Nutcrackers: super soft even on the third day
ingredients
500 g semi-coarse flour 250 ml lukewarm milk 150 ml oil 1/2 cube yeast 2 pcs egg yolk 1 tsp sugar 1 pinch salt
Filling:
200 g ground walnuts 200 ml milk 30 g biscuits 50 g sugar 1 pk vanilla sugar´ 1 tsp ground cinnamon 1 tsp rum 1 tbsp lemon zest
progress
Walnut rolls are one of the classics, not just for Christmas, and these are soft even on the third day.
1.
Sieve the flour into a bowl, make a well in the centre, crumble in the yeast, dust with sugar and pour in a little milk. When the yeast has risen, stir it in, add the rest of the milk in which the egg yolks have been whisked, add the oil, a pinch of salt and knead the dough. Let the dough rise. Divide the risen dough into 6 loaves.
2.
Filling.
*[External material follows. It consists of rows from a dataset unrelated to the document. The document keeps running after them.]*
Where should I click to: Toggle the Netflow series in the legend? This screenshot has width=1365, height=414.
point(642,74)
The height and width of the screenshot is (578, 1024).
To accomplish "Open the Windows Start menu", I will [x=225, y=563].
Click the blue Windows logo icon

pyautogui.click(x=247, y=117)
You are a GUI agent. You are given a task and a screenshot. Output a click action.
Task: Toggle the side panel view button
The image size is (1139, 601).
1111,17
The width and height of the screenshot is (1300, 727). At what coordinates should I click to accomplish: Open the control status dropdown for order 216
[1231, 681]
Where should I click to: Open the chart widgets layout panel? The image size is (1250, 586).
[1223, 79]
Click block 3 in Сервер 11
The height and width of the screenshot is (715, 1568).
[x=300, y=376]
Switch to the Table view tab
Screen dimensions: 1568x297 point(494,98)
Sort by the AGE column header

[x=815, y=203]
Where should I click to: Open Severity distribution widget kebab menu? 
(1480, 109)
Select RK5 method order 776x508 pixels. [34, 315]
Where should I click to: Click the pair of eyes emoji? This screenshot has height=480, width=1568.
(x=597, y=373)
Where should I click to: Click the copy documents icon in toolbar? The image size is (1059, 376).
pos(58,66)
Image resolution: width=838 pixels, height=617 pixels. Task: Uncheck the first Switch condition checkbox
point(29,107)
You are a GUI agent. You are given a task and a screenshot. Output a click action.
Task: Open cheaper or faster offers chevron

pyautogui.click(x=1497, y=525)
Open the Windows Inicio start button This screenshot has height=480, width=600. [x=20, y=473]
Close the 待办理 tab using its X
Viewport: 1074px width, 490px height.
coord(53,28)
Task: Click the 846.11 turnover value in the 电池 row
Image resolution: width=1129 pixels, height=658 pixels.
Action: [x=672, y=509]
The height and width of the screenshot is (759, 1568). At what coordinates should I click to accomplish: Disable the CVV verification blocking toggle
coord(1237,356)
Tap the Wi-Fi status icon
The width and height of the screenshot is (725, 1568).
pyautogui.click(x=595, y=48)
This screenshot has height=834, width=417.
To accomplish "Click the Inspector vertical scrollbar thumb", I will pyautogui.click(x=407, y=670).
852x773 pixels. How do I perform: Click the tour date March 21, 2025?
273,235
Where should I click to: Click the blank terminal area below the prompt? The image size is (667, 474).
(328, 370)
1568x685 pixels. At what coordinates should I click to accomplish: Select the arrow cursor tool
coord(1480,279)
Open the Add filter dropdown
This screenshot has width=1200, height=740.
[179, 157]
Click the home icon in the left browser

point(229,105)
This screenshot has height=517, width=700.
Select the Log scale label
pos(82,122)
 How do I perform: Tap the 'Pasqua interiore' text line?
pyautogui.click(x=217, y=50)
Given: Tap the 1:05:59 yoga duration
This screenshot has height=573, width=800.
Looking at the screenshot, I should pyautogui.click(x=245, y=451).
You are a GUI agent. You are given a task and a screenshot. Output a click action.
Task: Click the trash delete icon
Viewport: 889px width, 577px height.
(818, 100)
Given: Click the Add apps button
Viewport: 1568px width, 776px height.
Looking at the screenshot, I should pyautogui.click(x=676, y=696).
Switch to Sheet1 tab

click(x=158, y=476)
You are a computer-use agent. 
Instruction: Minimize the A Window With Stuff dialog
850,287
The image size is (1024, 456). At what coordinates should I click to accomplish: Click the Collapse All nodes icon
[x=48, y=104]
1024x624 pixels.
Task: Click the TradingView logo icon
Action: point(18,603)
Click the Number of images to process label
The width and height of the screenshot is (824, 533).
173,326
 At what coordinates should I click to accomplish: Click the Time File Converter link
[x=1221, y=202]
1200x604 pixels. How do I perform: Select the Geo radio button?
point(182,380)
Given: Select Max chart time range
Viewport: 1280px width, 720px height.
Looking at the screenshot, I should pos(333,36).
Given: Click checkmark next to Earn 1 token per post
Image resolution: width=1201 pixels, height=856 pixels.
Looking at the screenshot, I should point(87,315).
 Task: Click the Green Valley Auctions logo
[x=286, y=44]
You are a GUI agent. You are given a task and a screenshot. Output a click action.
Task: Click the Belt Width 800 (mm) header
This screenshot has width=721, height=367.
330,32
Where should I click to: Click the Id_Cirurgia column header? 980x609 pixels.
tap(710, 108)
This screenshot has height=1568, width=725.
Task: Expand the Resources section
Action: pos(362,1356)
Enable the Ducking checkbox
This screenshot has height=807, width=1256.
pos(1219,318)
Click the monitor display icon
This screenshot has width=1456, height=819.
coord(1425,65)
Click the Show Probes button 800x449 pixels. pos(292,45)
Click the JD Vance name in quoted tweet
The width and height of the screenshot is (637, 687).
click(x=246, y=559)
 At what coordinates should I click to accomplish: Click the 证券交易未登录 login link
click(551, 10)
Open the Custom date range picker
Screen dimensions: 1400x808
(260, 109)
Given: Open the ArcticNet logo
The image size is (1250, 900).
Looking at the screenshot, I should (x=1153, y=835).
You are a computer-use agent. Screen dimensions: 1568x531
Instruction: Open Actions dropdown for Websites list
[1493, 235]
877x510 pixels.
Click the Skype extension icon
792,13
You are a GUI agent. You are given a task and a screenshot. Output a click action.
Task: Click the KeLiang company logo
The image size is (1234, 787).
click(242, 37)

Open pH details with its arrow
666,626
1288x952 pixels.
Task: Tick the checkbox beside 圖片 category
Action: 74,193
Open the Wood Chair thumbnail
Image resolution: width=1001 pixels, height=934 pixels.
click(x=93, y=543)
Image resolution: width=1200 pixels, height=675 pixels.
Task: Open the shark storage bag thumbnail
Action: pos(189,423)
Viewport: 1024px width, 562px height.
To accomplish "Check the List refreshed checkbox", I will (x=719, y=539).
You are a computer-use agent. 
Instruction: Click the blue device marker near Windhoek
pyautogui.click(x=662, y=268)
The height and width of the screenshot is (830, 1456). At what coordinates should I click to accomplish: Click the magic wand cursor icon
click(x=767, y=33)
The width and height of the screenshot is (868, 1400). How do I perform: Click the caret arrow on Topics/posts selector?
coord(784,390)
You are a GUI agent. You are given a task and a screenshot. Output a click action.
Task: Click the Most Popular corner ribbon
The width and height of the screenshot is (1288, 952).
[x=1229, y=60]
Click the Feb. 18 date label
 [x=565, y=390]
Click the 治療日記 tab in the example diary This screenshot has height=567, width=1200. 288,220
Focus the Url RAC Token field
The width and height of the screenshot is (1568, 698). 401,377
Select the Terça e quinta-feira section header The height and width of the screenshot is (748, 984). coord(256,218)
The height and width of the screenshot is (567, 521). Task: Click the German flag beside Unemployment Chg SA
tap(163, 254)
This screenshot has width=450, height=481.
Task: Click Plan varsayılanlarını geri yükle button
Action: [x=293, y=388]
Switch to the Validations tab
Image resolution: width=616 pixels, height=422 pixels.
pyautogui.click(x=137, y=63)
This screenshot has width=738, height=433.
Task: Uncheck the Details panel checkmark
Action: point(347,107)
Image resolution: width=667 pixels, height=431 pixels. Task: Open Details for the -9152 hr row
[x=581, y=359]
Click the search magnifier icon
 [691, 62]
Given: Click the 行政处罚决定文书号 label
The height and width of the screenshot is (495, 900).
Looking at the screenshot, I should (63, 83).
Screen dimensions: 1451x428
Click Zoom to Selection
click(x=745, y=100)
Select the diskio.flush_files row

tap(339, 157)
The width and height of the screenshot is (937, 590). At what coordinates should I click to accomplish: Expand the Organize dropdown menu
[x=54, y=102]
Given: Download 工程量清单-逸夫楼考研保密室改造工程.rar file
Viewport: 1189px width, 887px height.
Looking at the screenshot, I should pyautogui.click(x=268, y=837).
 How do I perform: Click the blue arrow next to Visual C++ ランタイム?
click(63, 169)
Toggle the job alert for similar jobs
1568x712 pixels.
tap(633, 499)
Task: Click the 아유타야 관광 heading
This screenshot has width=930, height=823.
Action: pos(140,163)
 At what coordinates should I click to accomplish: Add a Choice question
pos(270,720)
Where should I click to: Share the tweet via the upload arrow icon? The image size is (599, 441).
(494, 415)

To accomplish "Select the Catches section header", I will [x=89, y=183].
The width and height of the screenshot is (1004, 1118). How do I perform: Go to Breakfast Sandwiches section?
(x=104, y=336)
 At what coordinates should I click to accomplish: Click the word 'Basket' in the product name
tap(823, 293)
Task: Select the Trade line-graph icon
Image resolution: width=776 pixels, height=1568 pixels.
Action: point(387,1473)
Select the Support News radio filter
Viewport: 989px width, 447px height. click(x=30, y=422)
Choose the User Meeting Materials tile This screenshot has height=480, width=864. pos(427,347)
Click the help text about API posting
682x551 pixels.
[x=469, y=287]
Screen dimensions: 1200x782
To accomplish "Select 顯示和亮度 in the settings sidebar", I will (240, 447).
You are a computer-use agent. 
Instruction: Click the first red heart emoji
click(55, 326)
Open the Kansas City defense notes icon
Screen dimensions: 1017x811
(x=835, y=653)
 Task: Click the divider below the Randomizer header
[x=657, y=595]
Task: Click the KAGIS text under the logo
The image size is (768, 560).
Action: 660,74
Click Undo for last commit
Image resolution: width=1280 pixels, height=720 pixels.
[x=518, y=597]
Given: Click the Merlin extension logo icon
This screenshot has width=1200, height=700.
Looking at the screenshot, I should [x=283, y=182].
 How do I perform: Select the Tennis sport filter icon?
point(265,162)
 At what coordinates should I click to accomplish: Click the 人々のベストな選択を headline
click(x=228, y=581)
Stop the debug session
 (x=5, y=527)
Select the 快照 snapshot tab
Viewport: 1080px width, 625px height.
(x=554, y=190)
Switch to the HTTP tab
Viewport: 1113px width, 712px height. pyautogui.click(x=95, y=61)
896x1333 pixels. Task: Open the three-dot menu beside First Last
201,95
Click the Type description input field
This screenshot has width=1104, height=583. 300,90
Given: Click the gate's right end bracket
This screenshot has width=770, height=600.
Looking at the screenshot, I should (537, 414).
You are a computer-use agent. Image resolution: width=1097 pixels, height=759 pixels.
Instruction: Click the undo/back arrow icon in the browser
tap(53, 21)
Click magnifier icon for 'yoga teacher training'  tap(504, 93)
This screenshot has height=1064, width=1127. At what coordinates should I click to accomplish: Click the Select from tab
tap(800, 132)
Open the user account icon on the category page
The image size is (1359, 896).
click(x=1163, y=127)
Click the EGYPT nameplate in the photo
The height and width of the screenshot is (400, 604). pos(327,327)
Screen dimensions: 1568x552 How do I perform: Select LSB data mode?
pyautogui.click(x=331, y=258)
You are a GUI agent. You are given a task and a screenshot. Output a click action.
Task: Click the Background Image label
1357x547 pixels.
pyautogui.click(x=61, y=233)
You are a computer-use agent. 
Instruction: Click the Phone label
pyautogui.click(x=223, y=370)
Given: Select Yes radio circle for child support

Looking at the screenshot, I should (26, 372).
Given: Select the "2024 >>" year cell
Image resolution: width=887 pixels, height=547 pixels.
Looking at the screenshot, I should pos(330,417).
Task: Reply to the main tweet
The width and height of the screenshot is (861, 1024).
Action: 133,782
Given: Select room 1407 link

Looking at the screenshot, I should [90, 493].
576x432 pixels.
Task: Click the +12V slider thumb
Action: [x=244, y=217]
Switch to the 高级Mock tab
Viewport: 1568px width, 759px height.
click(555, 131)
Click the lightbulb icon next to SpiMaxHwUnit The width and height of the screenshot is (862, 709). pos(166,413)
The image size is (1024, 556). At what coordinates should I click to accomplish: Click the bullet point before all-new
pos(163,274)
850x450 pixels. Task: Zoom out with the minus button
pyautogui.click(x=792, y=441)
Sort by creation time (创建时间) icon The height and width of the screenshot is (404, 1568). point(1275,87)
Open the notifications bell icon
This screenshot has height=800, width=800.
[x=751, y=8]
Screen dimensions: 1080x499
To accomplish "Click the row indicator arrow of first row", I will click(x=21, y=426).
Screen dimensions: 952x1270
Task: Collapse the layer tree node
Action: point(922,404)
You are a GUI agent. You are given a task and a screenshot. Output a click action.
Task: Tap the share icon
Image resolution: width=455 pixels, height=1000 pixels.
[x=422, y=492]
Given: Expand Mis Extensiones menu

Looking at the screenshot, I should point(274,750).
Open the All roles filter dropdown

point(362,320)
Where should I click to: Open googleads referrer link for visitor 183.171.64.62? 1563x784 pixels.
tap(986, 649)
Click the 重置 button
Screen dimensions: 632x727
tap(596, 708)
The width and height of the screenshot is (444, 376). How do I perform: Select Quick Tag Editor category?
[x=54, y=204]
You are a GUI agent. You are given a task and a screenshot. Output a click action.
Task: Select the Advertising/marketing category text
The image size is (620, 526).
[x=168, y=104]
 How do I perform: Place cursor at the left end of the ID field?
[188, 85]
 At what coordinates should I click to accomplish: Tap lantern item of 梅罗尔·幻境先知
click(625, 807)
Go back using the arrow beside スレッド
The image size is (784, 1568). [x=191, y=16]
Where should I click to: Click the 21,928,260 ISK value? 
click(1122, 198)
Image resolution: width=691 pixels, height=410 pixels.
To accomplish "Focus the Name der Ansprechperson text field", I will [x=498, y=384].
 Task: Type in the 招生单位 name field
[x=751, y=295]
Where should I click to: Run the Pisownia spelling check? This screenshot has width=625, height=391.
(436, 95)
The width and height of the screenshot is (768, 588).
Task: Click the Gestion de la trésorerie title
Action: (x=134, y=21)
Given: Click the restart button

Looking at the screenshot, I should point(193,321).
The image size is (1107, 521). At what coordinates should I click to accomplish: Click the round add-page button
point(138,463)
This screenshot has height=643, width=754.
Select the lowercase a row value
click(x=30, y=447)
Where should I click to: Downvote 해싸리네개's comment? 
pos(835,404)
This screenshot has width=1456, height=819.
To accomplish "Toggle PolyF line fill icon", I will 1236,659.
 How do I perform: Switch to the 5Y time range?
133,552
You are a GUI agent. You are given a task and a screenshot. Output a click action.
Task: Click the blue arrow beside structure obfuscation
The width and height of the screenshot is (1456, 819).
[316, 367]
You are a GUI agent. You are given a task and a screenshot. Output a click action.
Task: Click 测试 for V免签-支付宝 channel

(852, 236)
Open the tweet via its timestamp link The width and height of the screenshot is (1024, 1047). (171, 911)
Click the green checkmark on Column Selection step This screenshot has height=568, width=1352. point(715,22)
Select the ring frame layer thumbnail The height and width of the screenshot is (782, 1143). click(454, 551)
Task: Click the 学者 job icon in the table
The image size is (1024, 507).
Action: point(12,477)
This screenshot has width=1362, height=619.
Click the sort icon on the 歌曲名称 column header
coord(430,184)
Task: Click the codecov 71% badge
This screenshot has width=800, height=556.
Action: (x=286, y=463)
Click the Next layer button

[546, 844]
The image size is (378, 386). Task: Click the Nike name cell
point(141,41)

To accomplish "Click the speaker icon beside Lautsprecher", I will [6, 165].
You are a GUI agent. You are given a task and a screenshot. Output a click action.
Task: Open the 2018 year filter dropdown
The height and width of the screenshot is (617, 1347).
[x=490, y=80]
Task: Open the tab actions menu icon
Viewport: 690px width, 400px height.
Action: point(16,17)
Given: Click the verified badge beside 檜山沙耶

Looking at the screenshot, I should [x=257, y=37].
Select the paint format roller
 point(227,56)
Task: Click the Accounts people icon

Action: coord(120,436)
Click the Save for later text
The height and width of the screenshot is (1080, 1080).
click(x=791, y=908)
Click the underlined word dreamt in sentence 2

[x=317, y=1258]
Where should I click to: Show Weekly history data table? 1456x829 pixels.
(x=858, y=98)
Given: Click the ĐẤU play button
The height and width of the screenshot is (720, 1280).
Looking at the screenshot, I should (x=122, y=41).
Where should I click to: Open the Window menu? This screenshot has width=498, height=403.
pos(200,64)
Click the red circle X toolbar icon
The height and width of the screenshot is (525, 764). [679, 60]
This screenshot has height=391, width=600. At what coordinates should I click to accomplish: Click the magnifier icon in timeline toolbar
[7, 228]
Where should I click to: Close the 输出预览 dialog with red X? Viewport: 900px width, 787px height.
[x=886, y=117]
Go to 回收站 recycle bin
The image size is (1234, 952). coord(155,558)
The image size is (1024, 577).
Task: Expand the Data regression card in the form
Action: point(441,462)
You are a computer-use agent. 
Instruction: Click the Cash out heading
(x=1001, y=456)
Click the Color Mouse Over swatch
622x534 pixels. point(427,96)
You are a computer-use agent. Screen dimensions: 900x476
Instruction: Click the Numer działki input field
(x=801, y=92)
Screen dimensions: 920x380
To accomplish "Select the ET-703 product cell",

Let the filling cool.
3.
Roll each loaf of dough into a circle and divide into 12 parts. Put a little filling on the wider end and roll the dough.
4.
Or fold the dough over the filling, stretch the sides and fold the top over, and stretch the long end and wrap it around the resulting boot. This will make tiny packages.
5.
Place on a baking tray, you can also put on a tighter tray, brush with egg, leave on the tray for a while to rise and put in a preheated oven at 180°C for 15 minutes.
6.
Well stored, e.g. in a tin box, they will keep for up to a week and are still soft.